Inclusion is a journey
Bernd Schramm explains why ensuring equal participation for people with and without disabilities is important in international cooperation and how much progress has been made.
Some believe that introducing measures to include people with disabilities is expensive and does not benefit many people. This is wrong! 16 per cent of the global population is living with one or multiple disabilities, with the rates for women higher than those for men. Around 80 per cent of disabilities are invisible. A number of people with a disability are rarely seen because there are still too many barriers to equal and independent participation. So inclusion is not a luxury to be addressed when there is time and money left over. For lots of people and their families it is a necessity that allows them to live a life with dignity.
Moreover, inclusive and low-barrier societies benefit everyone. Be it a ramp installed for wheelchair users which can then also be used by parents pushing a stroller. Or voice-to-text services that can double as transcription programs. Or a bus that can tilt to make it easier to get on and off, which is helpful for older people as well. What is essential for people with disabilities also makes life easier for many others. More so in view of the fact that each one of us could be temporarily dependent on barrier-free living. Most people do not have disabilities at birth, but acquire them in the course of their lives, as a result of illness or accidents, and they are not always permanent.
Commitment and benefit in equal measure
We now have clear evidence of inclusive societies being more sustainable because they leave no one behind and can therefore make use of a wide range of skills. Being different and thinking differently is often associated with innovation, which can lead to creative solutions. In international cooperation we therefore invest in training programmes for people with disabilities in areas for which there is a demand on the labour market. Enabling participation in education and employment is a vital factor in making a society inclusive.

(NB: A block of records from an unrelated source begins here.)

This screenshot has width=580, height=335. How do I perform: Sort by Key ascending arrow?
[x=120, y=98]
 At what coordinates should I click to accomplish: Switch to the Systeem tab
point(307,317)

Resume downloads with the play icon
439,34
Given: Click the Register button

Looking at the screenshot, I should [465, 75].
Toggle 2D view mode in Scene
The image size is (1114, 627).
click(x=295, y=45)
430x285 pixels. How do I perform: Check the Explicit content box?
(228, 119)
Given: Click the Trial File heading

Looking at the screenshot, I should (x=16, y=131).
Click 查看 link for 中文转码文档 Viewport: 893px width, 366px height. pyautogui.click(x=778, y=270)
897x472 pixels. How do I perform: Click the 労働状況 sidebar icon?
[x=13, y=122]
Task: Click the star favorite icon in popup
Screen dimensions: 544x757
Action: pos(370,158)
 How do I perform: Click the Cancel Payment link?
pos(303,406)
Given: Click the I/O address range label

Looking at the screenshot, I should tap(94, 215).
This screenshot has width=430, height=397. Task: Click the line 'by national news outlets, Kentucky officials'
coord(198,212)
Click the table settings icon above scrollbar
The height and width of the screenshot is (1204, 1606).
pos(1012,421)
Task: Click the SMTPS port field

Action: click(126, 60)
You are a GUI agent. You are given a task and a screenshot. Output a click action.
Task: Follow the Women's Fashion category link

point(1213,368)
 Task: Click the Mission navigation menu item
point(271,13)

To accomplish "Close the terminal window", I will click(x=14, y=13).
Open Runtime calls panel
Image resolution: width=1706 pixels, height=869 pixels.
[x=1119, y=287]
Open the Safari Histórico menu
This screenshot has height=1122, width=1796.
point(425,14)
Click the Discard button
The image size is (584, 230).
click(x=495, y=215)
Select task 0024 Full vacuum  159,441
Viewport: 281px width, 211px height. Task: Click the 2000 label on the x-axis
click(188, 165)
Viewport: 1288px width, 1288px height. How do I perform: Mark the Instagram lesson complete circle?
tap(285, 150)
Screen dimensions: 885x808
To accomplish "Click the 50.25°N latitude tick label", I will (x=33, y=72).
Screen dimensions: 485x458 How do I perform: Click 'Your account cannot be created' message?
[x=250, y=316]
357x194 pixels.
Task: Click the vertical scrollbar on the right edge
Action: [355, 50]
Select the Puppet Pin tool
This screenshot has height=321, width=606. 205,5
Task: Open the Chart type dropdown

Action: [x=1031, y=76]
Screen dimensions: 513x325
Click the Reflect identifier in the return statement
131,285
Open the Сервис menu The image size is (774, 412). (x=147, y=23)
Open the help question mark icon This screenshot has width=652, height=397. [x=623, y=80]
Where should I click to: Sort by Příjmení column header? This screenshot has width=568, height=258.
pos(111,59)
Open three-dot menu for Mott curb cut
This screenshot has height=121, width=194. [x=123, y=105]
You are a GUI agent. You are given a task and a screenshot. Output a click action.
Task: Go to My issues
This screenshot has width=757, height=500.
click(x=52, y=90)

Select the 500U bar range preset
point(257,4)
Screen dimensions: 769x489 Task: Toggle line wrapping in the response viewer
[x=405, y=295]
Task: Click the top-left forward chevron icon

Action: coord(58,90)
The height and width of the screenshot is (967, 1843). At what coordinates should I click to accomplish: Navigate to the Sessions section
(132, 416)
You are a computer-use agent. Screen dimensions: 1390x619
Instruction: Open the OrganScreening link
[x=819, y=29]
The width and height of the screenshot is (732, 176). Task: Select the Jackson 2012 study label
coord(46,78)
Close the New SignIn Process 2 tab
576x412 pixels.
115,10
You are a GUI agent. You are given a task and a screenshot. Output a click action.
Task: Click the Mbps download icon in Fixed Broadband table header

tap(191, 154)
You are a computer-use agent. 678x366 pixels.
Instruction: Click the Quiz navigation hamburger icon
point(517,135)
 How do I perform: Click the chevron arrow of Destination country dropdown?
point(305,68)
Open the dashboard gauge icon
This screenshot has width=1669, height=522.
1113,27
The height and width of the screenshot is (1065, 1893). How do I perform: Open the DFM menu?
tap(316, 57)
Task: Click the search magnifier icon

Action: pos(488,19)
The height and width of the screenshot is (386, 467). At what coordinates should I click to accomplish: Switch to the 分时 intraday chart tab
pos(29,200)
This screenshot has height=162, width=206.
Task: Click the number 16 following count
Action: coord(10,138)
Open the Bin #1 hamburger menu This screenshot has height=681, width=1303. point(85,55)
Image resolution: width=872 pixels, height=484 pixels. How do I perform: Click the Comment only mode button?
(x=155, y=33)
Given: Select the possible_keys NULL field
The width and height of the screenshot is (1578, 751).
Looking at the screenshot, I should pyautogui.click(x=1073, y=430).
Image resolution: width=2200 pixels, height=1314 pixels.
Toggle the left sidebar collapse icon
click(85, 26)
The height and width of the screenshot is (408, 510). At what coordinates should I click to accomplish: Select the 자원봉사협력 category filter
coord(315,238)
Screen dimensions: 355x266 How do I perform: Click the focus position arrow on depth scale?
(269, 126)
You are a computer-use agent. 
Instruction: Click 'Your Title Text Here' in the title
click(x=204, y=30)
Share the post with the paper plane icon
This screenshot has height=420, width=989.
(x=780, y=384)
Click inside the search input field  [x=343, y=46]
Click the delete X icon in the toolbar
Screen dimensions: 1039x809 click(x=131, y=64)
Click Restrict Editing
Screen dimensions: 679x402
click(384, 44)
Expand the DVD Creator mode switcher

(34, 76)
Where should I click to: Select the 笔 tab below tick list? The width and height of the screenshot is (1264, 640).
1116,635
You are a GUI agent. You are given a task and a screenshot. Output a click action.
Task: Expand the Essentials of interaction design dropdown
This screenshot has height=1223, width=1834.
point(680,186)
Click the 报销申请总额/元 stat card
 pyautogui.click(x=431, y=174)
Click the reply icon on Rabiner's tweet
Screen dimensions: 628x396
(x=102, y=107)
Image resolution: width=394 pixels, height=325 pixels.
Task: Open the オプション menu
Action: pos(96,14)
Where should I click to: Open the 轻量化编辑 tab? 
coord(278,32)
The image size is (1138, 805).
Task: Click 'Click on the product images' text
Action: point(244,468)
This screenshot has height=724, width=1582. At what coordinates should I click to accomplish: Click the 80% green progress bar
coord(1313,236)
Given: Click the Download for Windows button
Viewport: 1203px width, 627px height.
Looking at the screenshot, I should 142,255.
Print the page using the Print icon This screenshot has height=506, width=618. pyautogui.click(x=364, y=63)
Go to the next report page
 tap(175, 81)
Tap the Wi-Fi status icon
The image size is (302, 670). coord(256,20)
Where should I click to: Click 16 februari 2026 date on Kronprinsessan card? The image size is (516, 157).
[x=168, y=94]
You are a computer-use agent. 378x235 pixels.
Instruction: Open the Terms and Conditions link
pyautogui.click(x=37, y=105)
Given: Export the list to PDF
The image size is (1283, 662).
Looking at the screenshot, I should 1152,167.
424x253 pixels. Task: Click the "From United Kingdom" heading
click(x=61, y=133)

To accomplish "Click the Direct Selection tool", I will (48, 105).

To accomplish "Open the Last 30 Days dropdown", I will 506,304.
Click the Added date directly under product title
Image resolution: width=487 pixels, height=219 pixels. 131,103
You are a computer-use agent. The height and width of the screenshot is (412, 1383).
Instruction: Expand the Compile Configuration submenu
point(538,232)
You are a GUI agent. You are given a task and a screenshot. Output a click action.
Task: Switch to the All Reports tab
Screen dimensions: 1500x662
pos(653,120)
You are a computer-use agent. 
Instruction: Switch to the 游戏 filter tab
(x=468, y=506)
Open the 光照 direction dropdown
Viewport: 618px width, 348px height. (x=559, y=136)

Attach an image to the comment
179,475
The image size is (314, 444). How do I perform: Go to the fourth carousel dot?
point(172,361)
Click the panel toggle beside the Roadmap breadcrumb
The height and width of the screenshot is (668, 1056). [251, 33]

The support provided by GIZ is based on the UN Convention on the Rights of Persons with Disabilities, which has now been ratified by 191 countries. It does not create any special rights but defines what universal human rights mean for people with disabilities. Germany signed the Convention in 2007, making a commitment to implement its provisions. Article 32 explicitly refers to the importance of international cooperation in promoting inclusion. BMZ and, by extension, GIZ are therefore obliged to observe the provisions of the Convention. But over and above this, BMZ’s Human Rights Strategy also sees inclusion as an expression of human dignity and a prerequisite for sustainable development.
Growing number of projects with an inclusion component
Things are moving at GIZ: this year, BMZ introduced a new mandatory OECD-DAC marker for projects. All new projects must declare whether they actively include people with disabilities in their work. And it is working! The number of GIZ projects with an inclusion component is growing following new funding approvals from BMZ. While there is still a lot to do, given that there are 1.3 billion people with disabilities in the world, there is a clear upward trend.
Positive examples in GIZ’s portfolio include the IT Bridge Academy in Kenya, where people with disabilities are trained to become experts in the fields of network technology and cyber security and are ready to enter the job market when they graduate. The Academy helps 150 young and talented persons with disabilities each year, 40 per cent of whom are women. There is a similar programme in South Africa. Inclusive kindergartens and schools are being set up in Jordan with the aim of integrating inclusion into the education system at an early stage and promoting equal opportunity. And a project in Zimbabwe has helped improve access to the legal system for particularly disadvantaged women and girls with disabilities, who are often subjected to violence. These are only some of a growing number of projects being implemented by GIZ.
Global Disability Summit 2025
Germany, with the support of GIZ, is also promoting inclusion at international level. Together with Jordan and the International Disability Alliance, the umbrella organisation for persons with disabilities, Germany is organising the next Global Disability Summit, which will be held in Berlin in early April 2025. Through the Global Programme on Inclusion of Persons with Disabilities, GIZ is involved in the preparations and is supporting the three hosts.
The Summit will centre on encouraging different actors from politics, business and civil society to make voluntary commitments to ensuring greater inclusion and on launching new initiatives, for instance on inclusive and resilient cities or improving the data available on people with disabilities. An ambitious final summit declaration is currently being prepared which should significantly boost the number of development projects with an inclusion component at country level. This would be another step forward because there are many development programmes that are still not inclusive. Greater commitment is required to respond to the challenges and meet the needs of the many people affected.
A question of attitude
As a rule, inclusion dismantles barriers and discrimination, and is conducive to a self-determined life. Embarking on this journey is not at all difficult but the learning process is ongoing. There is always something to modify, to improve, to try out for the first time. What is important is setting out on the journey in the first place – in other words, always taking inclusion into account and factoring it in at all levels. This is best done through personal contacts and through mutual learning between people with and without disabilities. And if you make provisions at the outset, it does not cost much money. And we do not always need to have sophisticated strategies at hand; sometimes the will to bring about change is enough. Inclusion is therefore primarily a question of attitude. Because mental barriers also promote discrimination against people with disabilities.